At Waldrich Coburg, the company has devised an "entry machine" based on the MultiTec approach. It is a fixed bridge, moving table, sold with few optional extras, and, depending on customer specification, retails at around DM 2.6-million (say, $1.2-million).
Director of Marketing at Waldrich Coburg, Burkhard Stillger, told M.I.R., "It is important to build batches of three to six machines, that makes us the profit. In such large machines we are offering fast traverse rates--up to 50 ft./min.--and accelerations up to 0.25 - 1.0G.
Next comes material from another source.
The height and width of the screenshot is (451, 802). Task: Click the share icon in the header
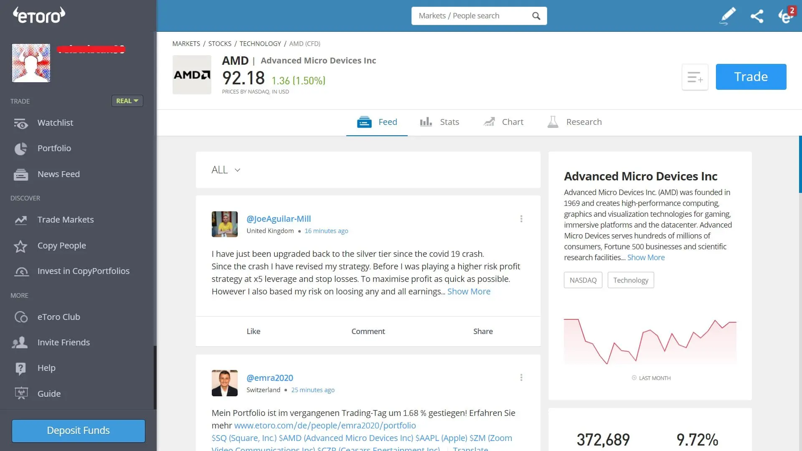[757, 16]
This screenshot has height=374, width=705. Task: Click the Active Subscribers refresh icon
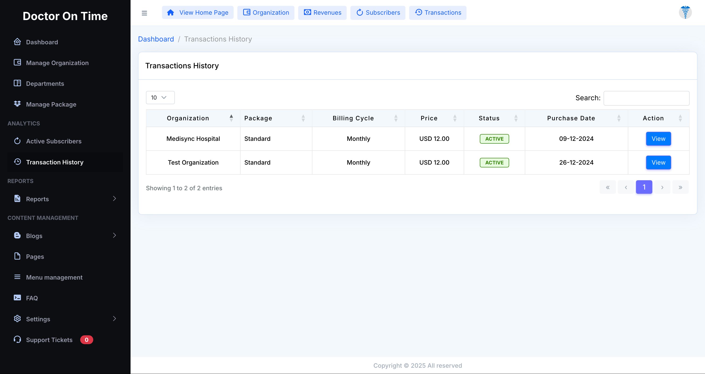(17, 141)
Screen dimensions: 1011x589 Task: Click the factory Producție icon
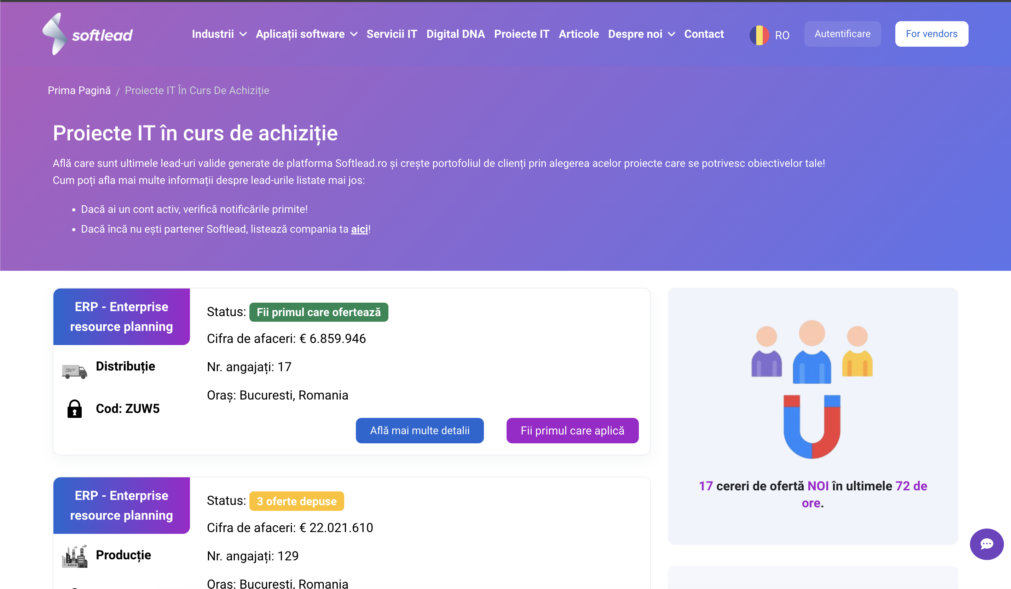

In the MultiTec range, Waldrich Coburg offers the MultiProfiler, a large flat-bed, continuous 5-axis machine for complex components in aerospace and general engineering. The MultiContour is a stiff-structured, high-rail, traveling-gantry precision five-axis MC for mold and die milling. New at EMO was the MultiProfiler, from Waldrich Siegen, which embodies MultiTec ideas. It is a high-speed horizontal-spindle profiler for the precision machining of complex aircraft panels.
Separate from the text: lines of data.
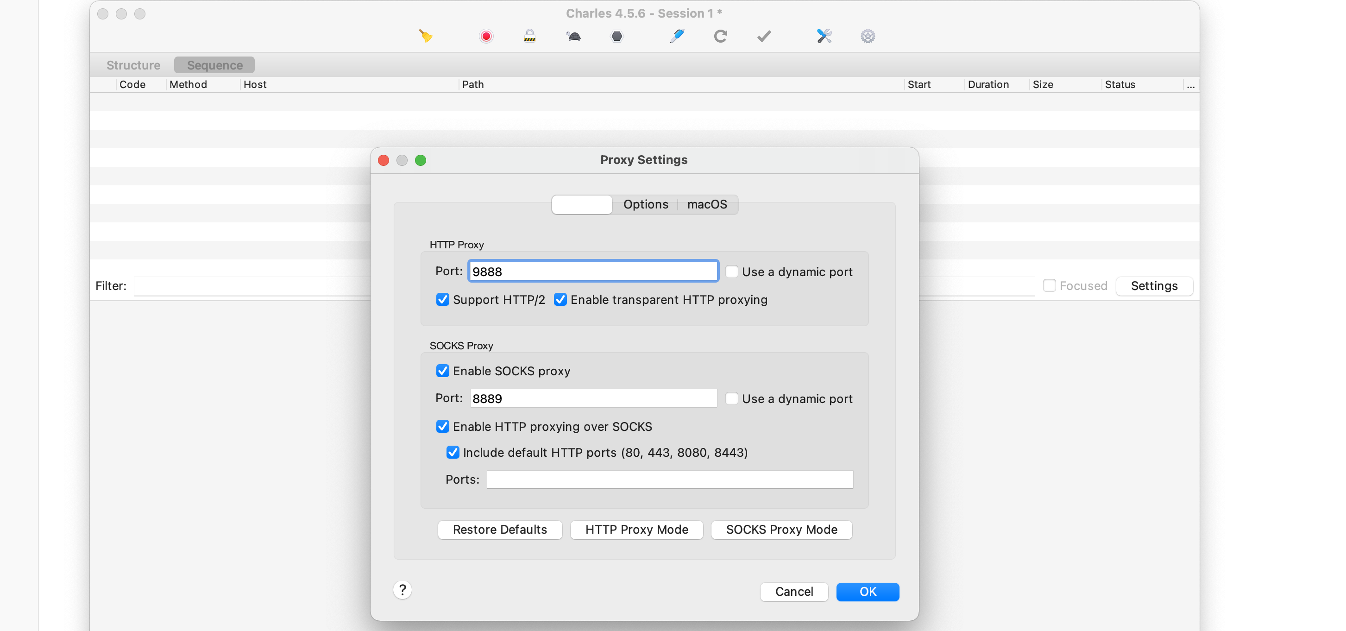Open the gear Settings toolbar icon
This screenshot has width=1346, height=631.
[867, 36]
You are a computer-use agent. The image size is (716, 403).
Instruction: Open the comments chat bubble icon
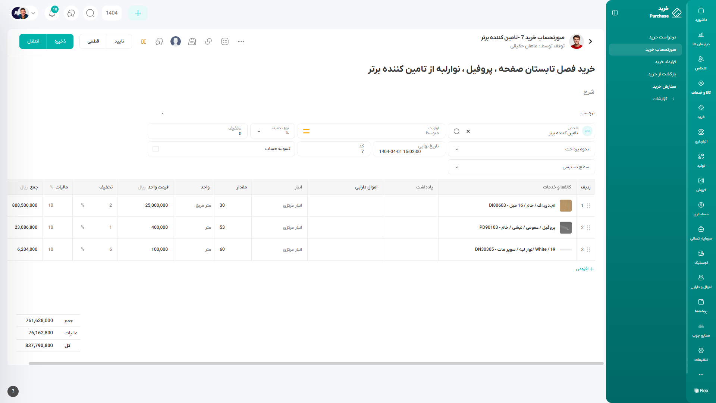[x=159, y=41]
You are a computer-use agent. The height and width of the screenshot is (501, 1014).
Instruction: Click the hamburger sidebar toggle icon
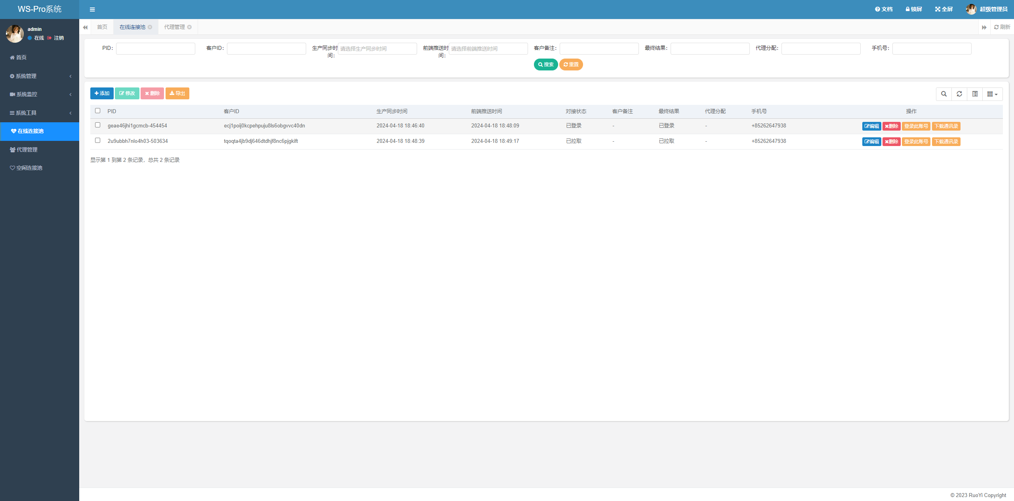point(92,9)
The MultiContour and MultiProfiler embody a split-spindle design from Ingersoll Rockford, in which the motor-bearing assembly is separate to that of the machine spindle assembly. The idea is, if there is a "crash", then only the spindle assembly has to be replaced -- and quickly. Waldrich Siegen pursued the idea with spindle manufacturer Weiss G.m.b.H. (Schweinfurt, Germany).
An interesting structural development is steel-fiber-reinforced concrete, already a growing phenomenon in the tunnel-lining industry. A core of this concrete, encased in a welded steel box, provides a better damping effect than cast iron. Waldrich Coburg has investigated the idea with academics at the Coburg Fachhochschule in Germany.